:: EXERCISE TASK ::
Lay out the lines of the rows below as a Markdown table with the columns "Row" and "Line", numbering each line and leaving out blank lines. Omit the pictures from your answer.

══ MATERIAL FOR THIS TASK ══

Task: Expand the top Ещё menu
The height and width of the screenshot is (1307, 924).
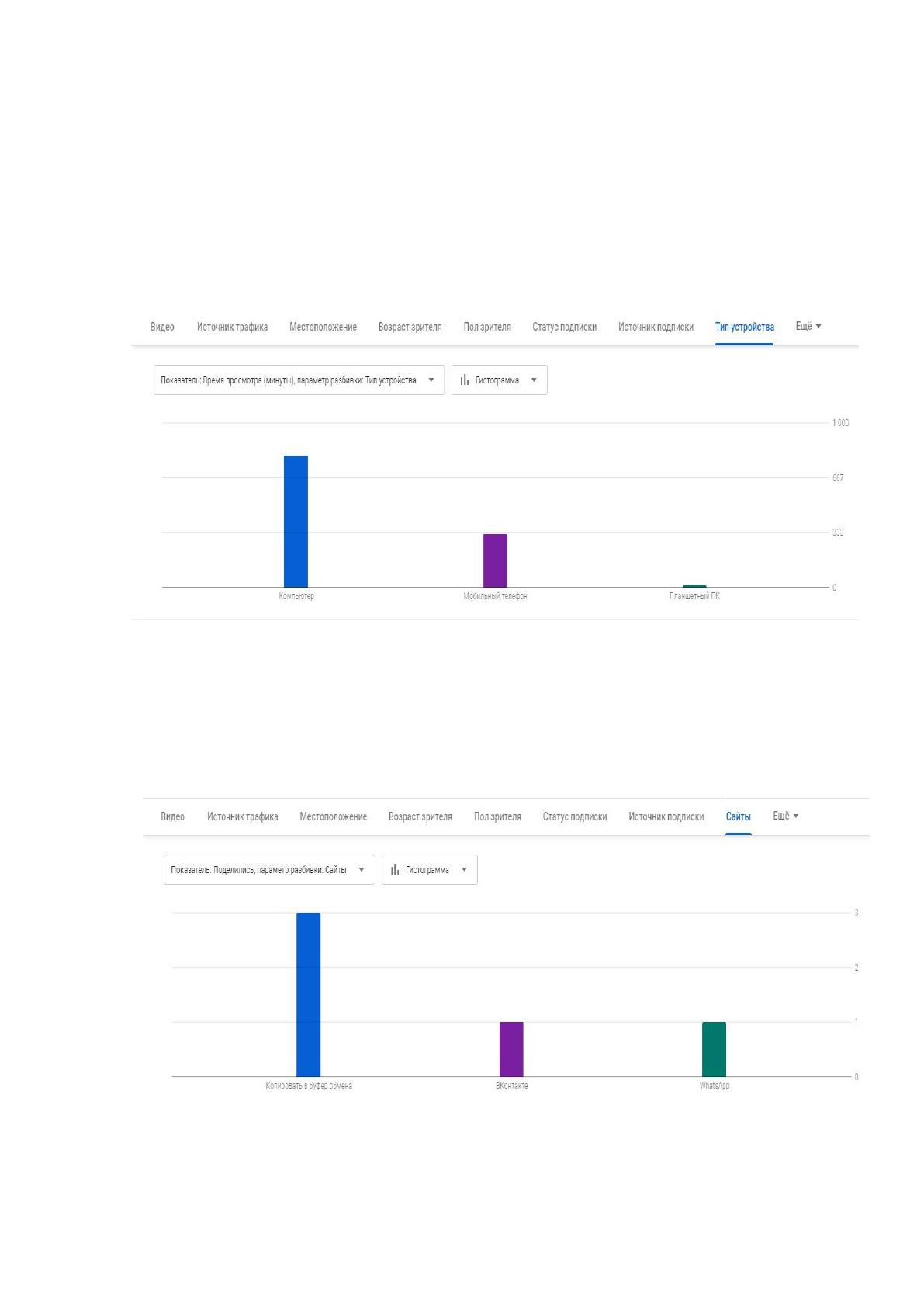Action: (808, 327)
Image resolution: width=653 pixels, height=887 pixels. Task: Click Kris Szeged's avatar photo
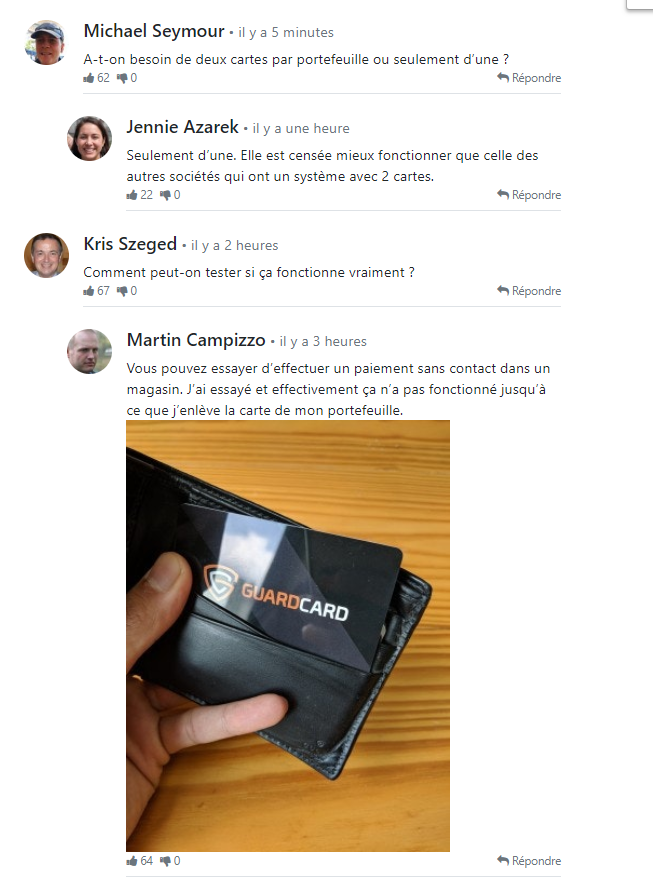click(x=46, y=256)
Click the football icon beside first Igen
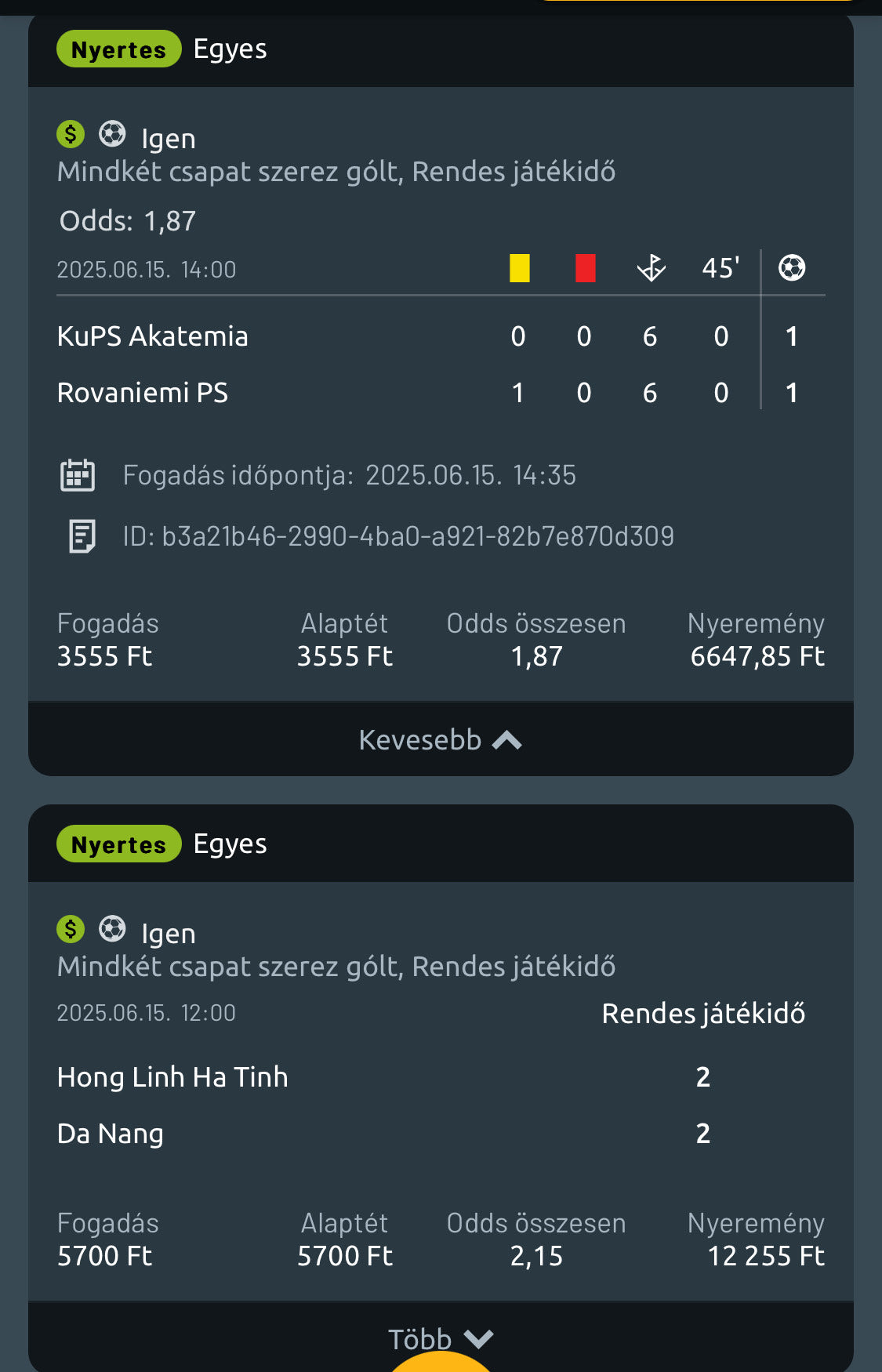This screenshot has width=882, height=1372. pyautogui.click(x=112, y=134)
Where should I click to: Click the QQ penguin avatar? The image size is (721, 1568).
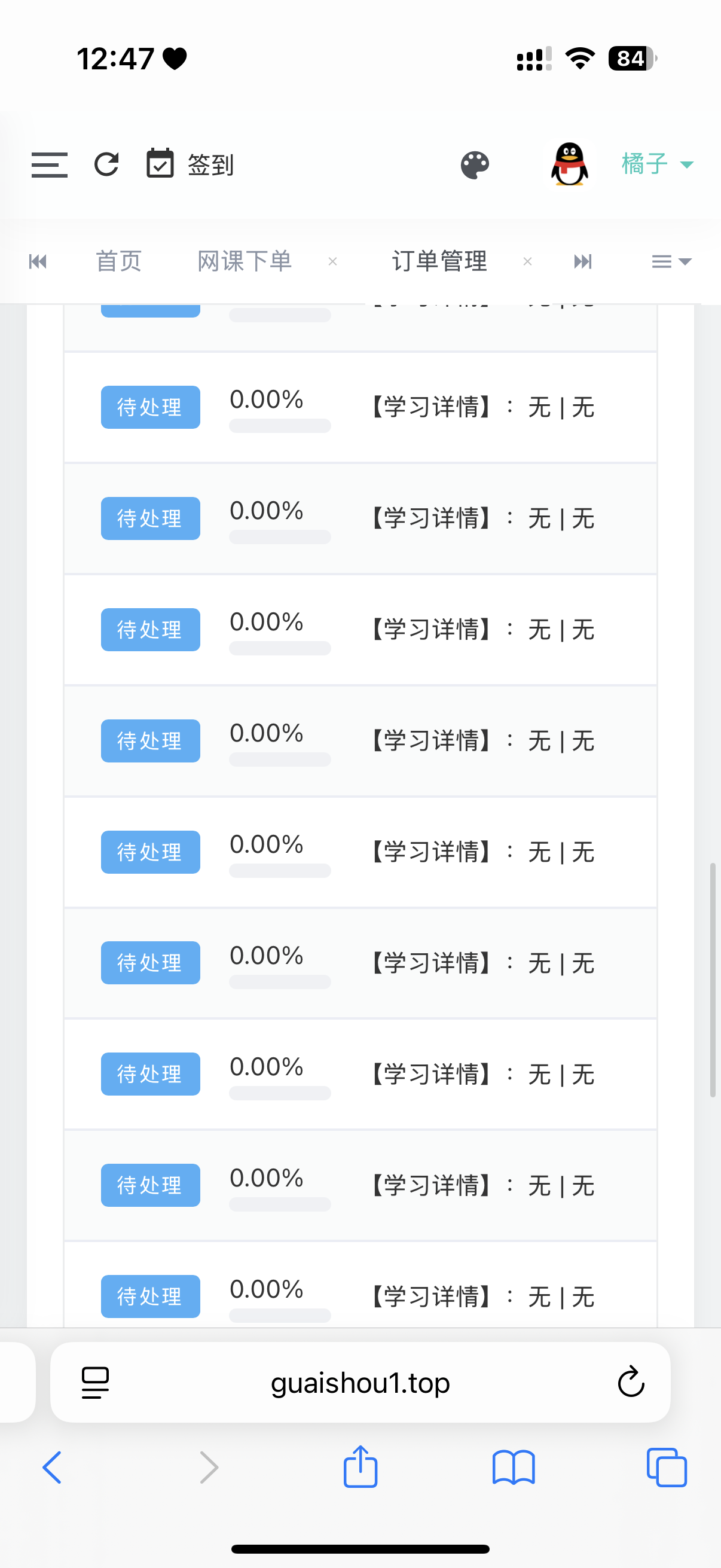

═══

:: CORRECT ANSWER ::
| Row | Line |
|---|---|
| 1 | Task: Expand the top Ещё menu |
| 2 | The height and width of the screenshot is (1307, 924). |
| 3 | Action: (808, 327) |
| 4 | Image resolution: width=653 pixels, height=887 pixels. Task: Click Kris Szeged's avatar photo |
| 5 | click(x=46, y=256) |
| 6 | Click the football icon beside first Igen |
| 7 | This screenshot has width=882, height=1372. pyautogui.click(x=112, y=134) |
| 8 | Where should I click to: Click the QQ penguin avatar? The image size is (721, 1568). |